WHAT IS REQUIRED. Arrange every line of the records below as a JSON list of strings, one string per line, with blank lines and the pictures left out.

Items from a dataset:
-*-*-
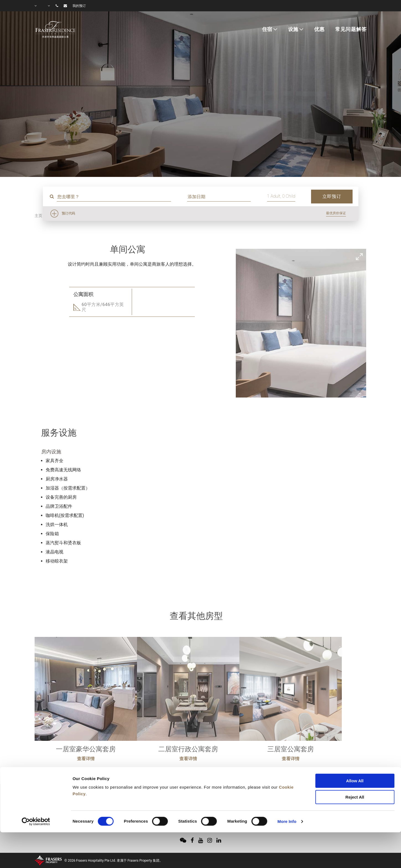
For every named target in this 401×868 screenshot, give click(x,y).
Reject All (355, 768)
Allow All (355, 751)
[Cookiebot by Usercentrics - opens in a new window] (36, 792)
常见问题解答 (351, 29)
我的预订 (79, 6)
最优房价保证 (336, 213)
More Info (287, 792)
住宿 (267, 29)
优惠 (319, 29)
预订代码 (68, 213)
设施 (293, 29)
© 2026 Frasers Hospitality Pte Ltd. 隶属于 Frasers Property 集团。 (113, 861)
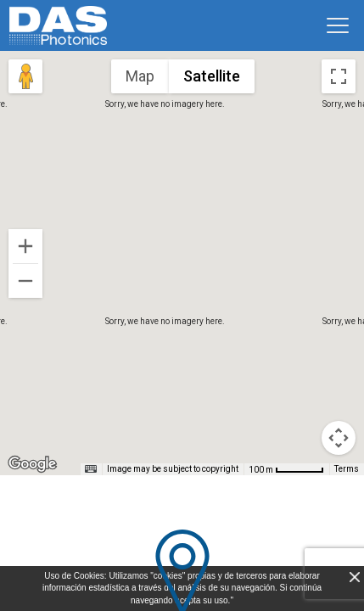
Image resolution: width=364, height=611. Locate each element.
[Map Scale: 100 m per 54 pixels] (286, 469)
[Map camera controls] (339, 438)
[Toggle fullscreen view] (339, 76)
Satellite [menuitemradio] (211, 76)
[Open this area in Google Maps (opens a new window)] (32, 464)
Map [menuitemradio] (140, 76)
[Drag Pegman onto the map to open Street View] (25, 76)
-*-*-
PROBLEM SOLUTION.
[
  "For every named target in this 401×868 screenshot, give click(x,y).",
  "Reject All (355, 768)",
  "Allow All (355, 751)",
  "[Cookiebot by Usercentrics - opens in a new window] (36, 792)",
  "常见问题解答 (351, 29)",
  "我的预订 (79, 6)",
  "最优房价保证 (336, 213)",
  "More Info (287, 792)",
  "住宿 (267, 29)",
  "优惠 (319, 29)",
  "预订代码 (68, 213)",
  "设施 (293, 29)",
  "© 2026 Frasers Hospitality Pte Ltd. 隶属于 Frasers Property 集团。 (113, 861)",
  "Image resolution: width=364, height=611. Locate each element.",
  "[Map Scale: 100 m per 54 pixels] (286, 469)",
  "[Map camera controls] (339, 438)",
  "[Toggle fullscreen view] (339, 76)",
  "Satellite [menuitemradio] (211, 76)",
  "[Open this area in Google Maps (opens a new window)] (32, 464)",
  "Map [menuitemradio] (140, 76)",
  "[Drag Pegman onto the map to open Street View] (25, 76)"
]